● **Requirement**: Repeat each record exactly. Any picture gets left out.

Collected data
-------------------------

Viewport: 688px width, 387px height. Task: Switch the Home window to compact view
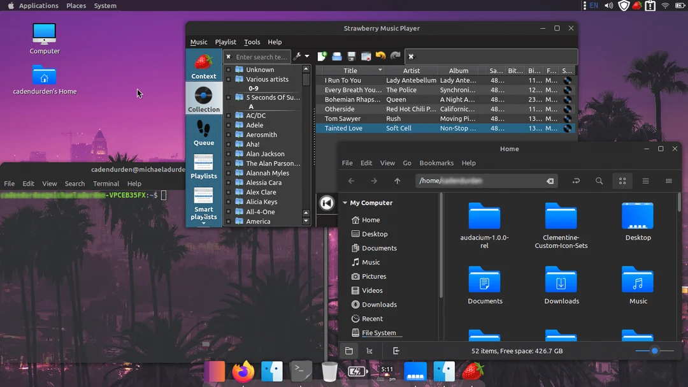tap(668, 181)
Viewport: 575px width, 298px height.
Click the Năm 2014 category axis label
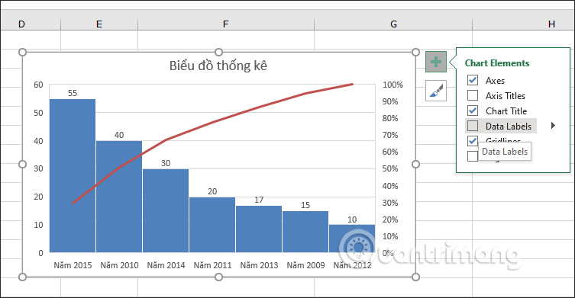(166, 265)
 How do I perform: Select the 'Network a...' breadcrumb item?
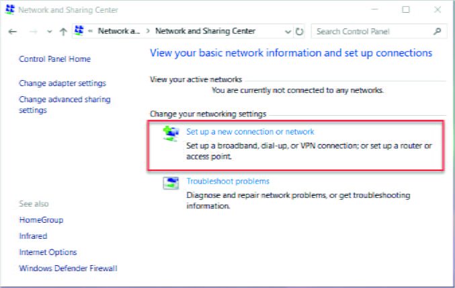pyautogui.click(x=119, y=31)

-------------------------

● **Response to this task**:
Viewport: 688px width, 387px height. Task: Switch the Home window to compact view
tap(668, 181)
Viewport: 575px width, 298px height.
Click the Năm 2014 category axis label
(166, 265)
 How do I perform: Select the 'Network a...' breadcrumb item?
pyautogui.click(x=119, y=31)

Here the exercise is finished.